Passei muito tempo com medo de fazer o exame de endoscopia digestiva. Ouvia gente falar em dor intensa, outros no perigo de encrencar, enfim, o pânico vencia de goleada. Como resultado, eu adiava a recomendação médica sem prazo de reverter a medida.
Recentemente, meu filho, Marcus, convenceu-me a superar o medo – tudo bem, pânico. Estava na hora de cumprir a ordem, do médico, preocupado com meu aparelho digestivo quase setentão. Fiz o exame em Brasília.
Veterano em endoscopia, o Marcus garantia ser o exame indolor. Eu estaria anestesiado, embora pudesse reagir a ordens do médico. Em suma, a minha memória estaria comprometida no período de sedação, como se fosse o tristemente famoso golpe Boa Noite, Cinderela. O máximo seria eu dizer coisas desconexas, ainda sob o efeito da anestesia.
━━━━━━
# Tarefas a realizar:
1. Em que cidade foi feito o exame descrito no relato sobre a endoscopia?
2. Retome o relato sobre a endoscopia a partir do ponto em que ele termina.
As entradas abaixo não têm papel algum nesta atividade.

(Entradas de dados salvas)
━━━━━━
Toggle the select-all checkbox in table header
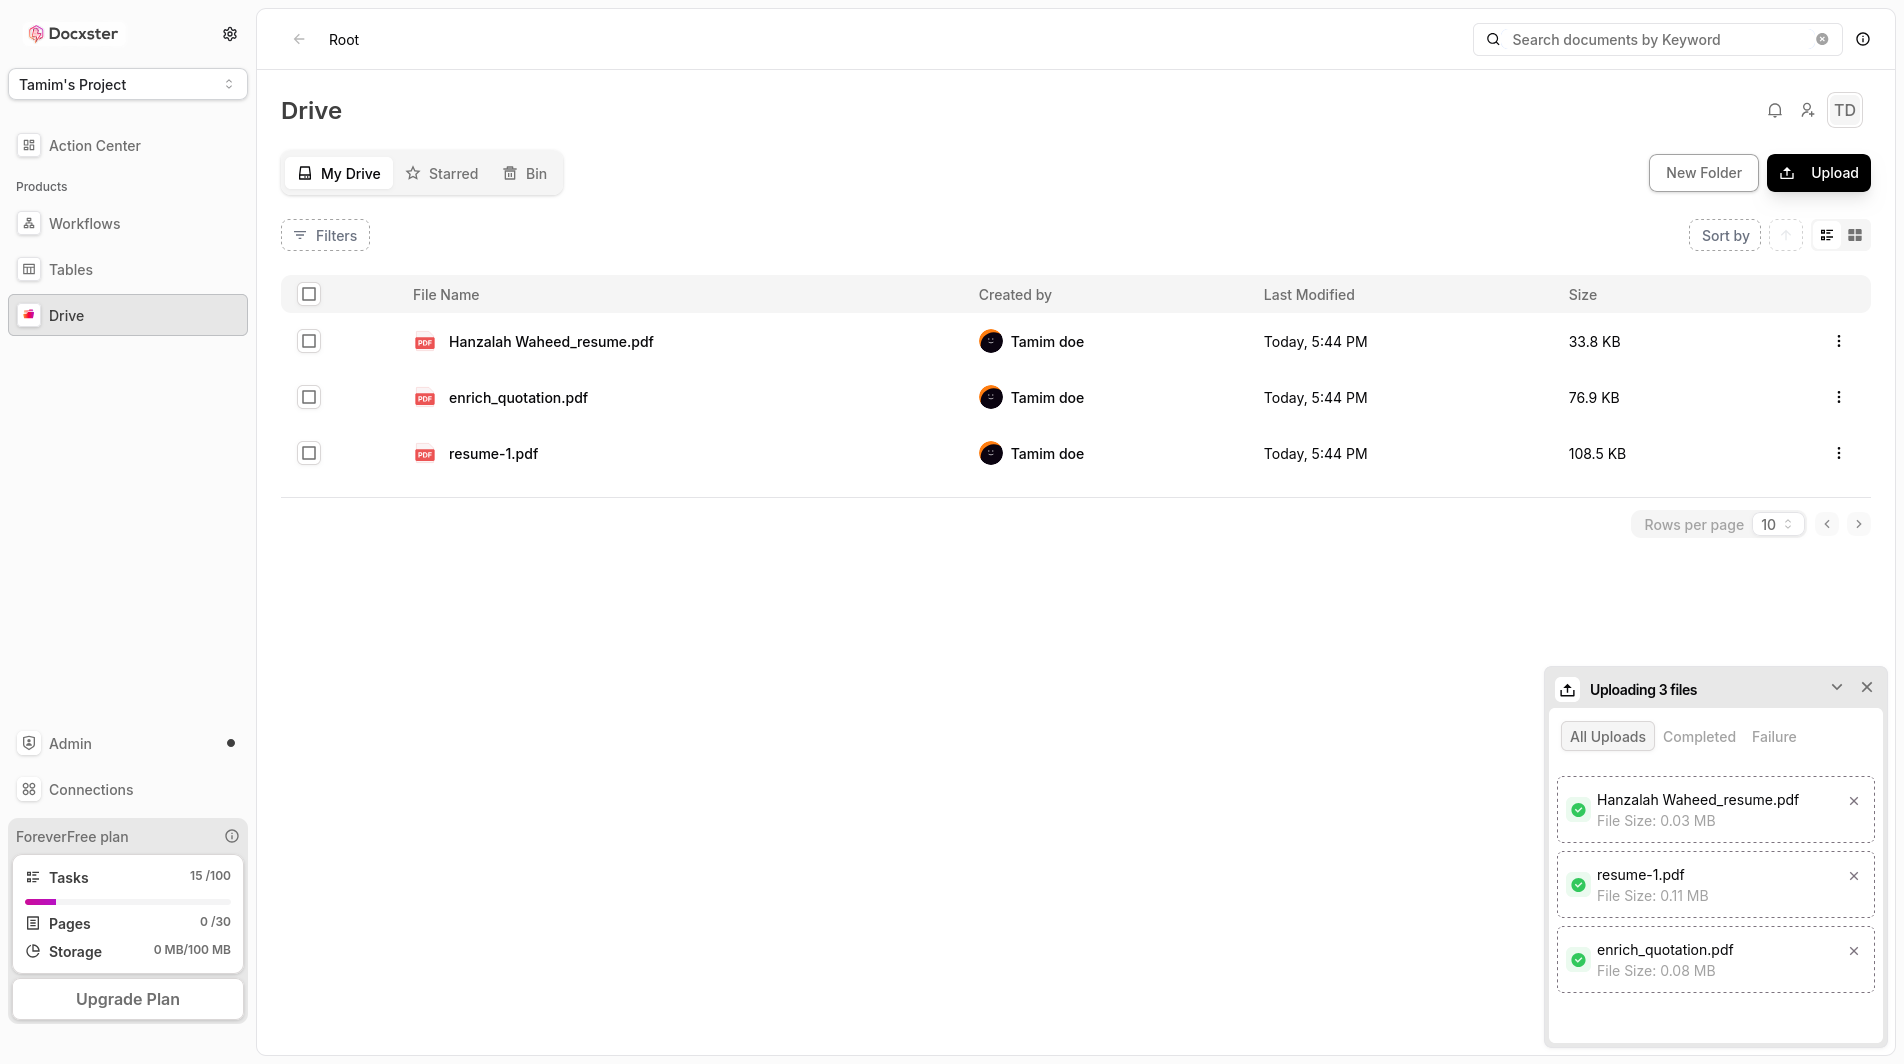1904x1064 pixels. tap(309, 294)
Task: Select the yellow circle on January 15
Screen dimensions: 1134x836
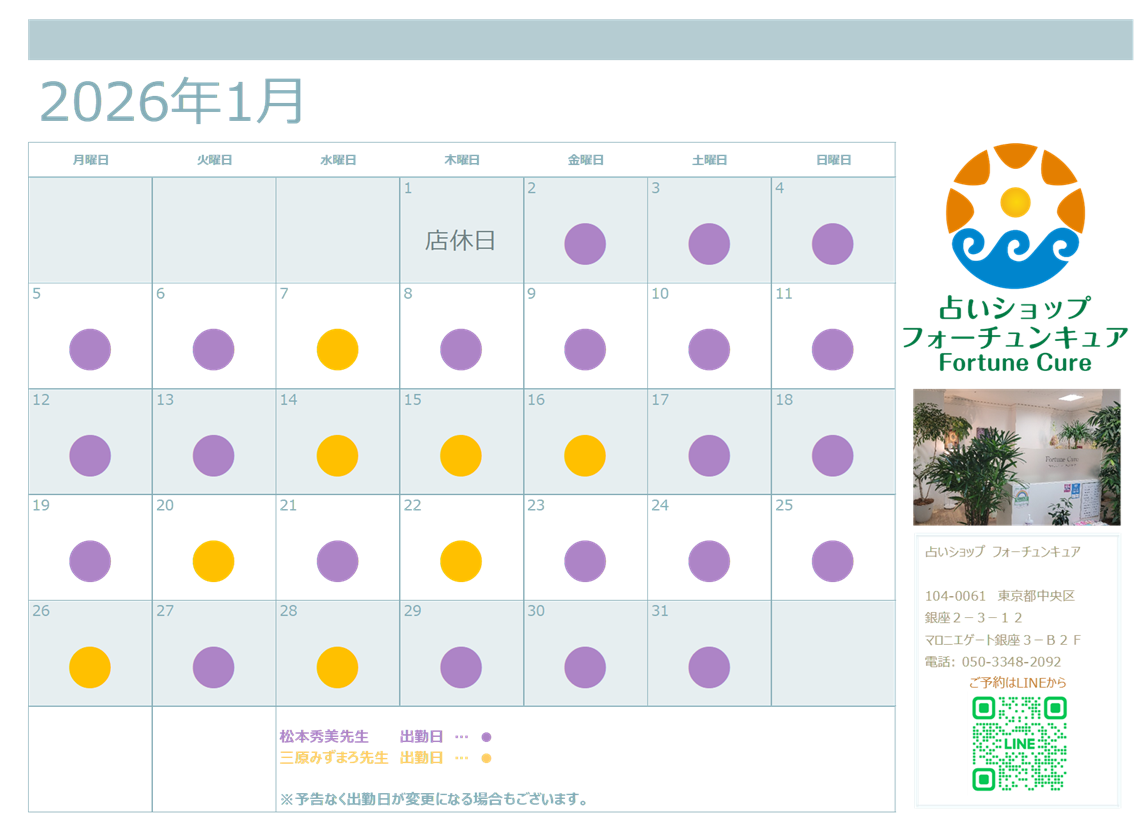Action: click(461, 456)
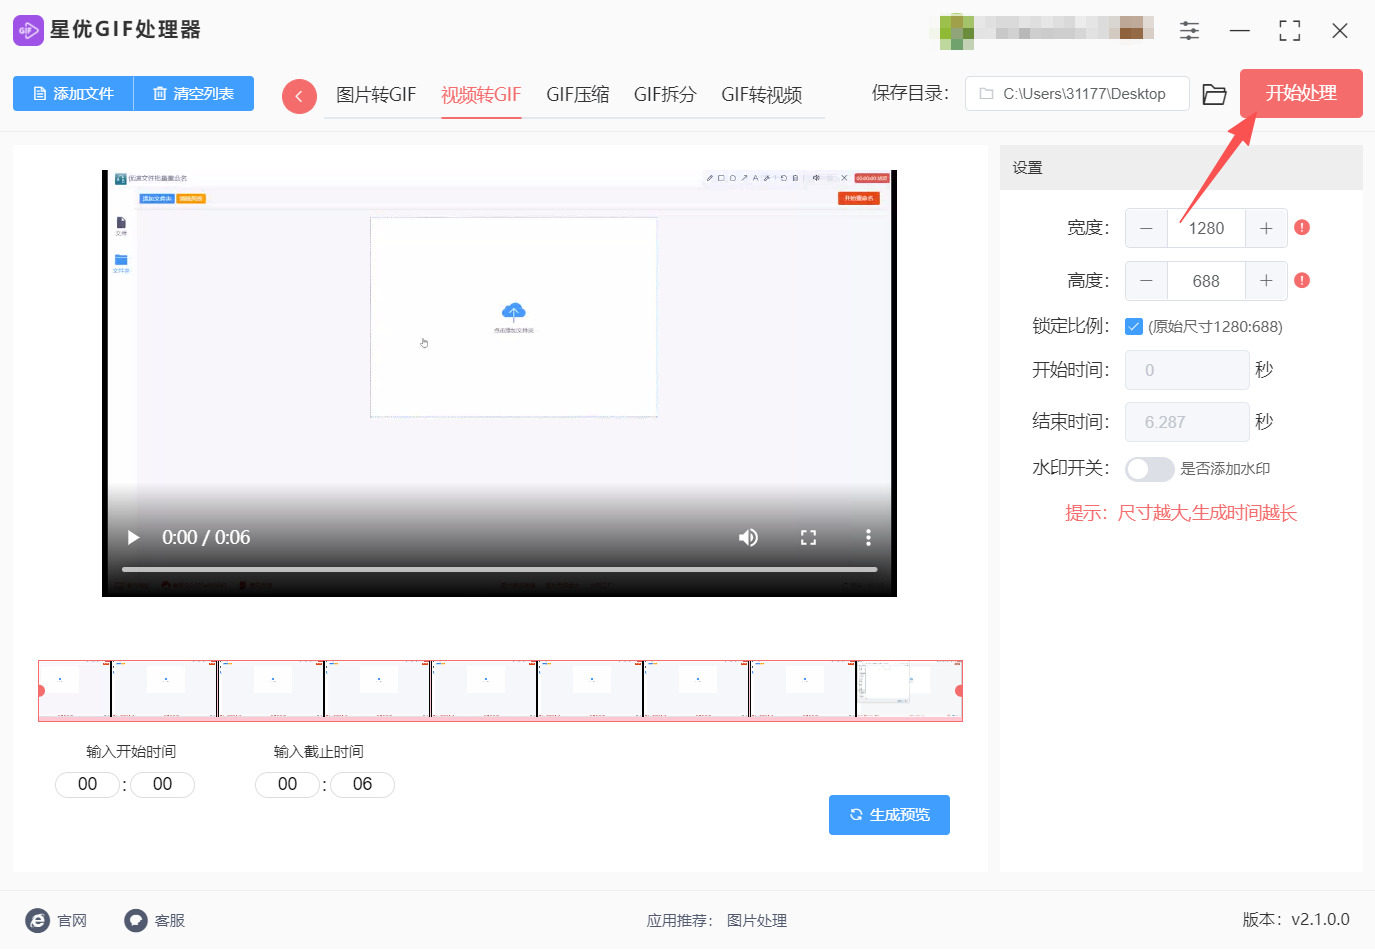Screen dimensions: 1375x950
Task: Open the video player three-dot menu
Action: click(x=868, y=538)
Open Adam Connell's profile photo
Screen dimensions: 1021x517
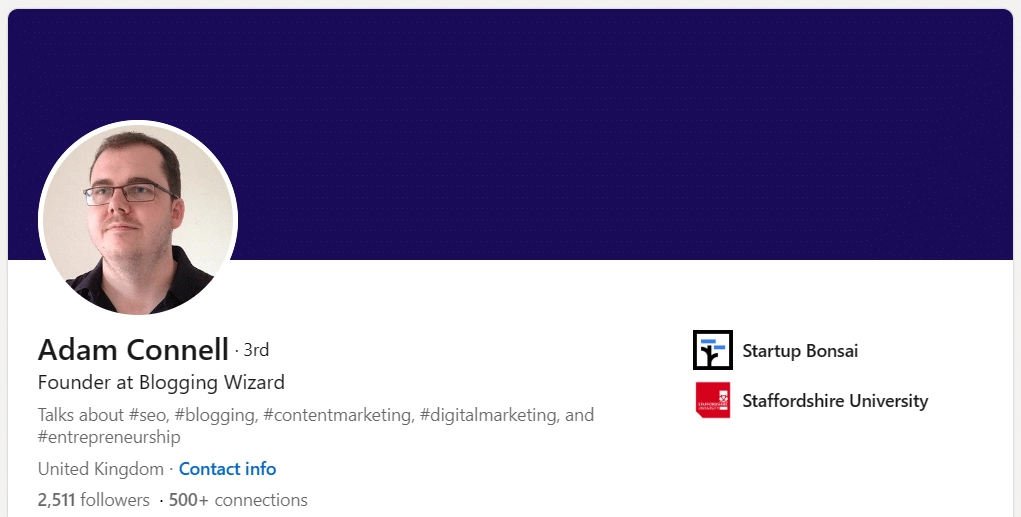[138, 219]
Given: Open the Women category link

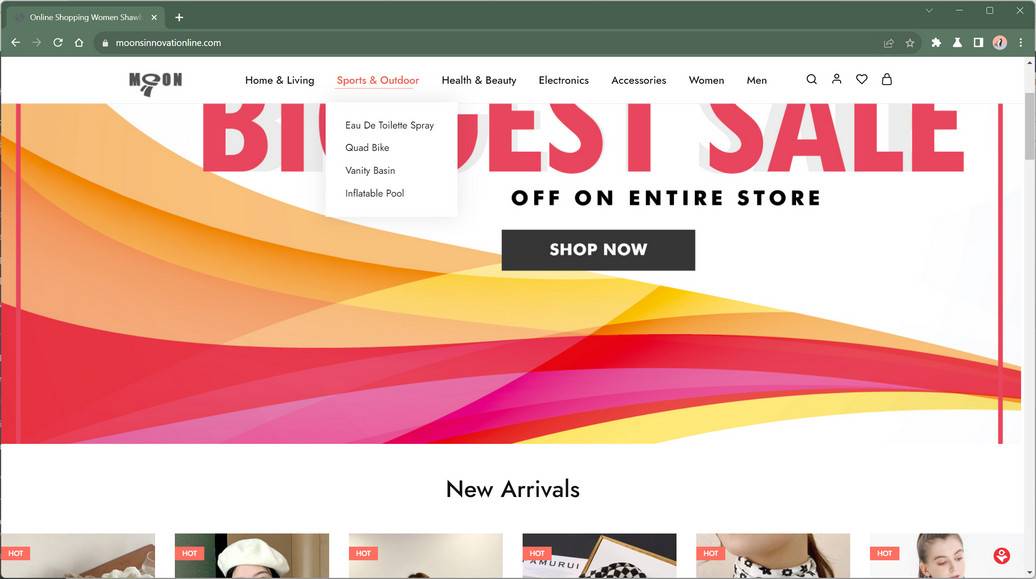Looking at the screenshot, I should (706, 80).
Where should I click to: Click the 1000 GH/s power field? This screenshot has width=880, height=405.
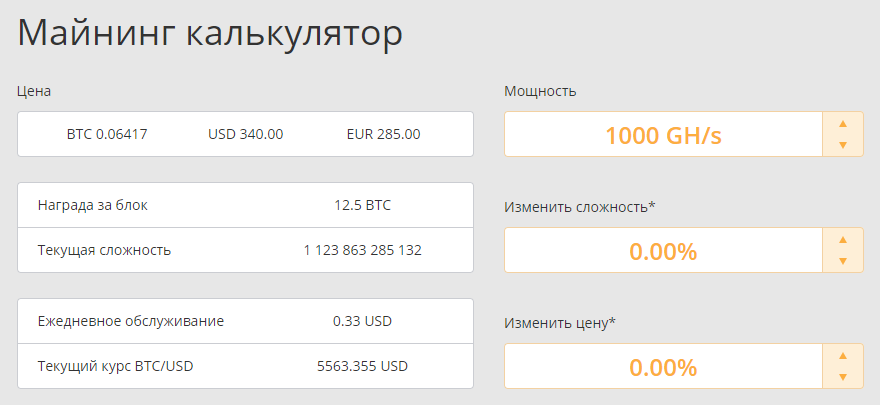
━━━━━━
# Resultados por tarefa:
1. Em Brasília.

2.
Comecei a ter memória já no apartamento do Marcão. Mas onde estavam o hospital, o médico, os auxiliares? Como eu parei ali? Lembrava apenas de colocar um protetor bucal a pedido da anestesista, nada mais.
O Marcão, aos risos, contou como ocorreu o pós-exame. Levaram-me para sala de repouso, onde eu me recusava a abrir os olhos. Nem por isso fiquei impedido de chamar um táxi, pois precisava ir ao rodízio de pastéis no Pressão Alta - restaurante em Miguel Pereira, no Estado do Rio. Ainda irritado, fiz discurso contra a baderna promovida por bandidos travestidos de torcedores do meu Flamengo, na final contra o Independiente, da Argentina, dias antes. Só depois de muita confusão abri os olhos e fui para o carro.
Ri da história, mas pensei na situação de pacientes acompanhados da esposa no exame. Sem controle da língua, poderiam relatar possíveis relações extra-conjugais sem o menor constrangimento. Na certa, receberiam o resultado do exame com a intimação da ação de divórcio do casal...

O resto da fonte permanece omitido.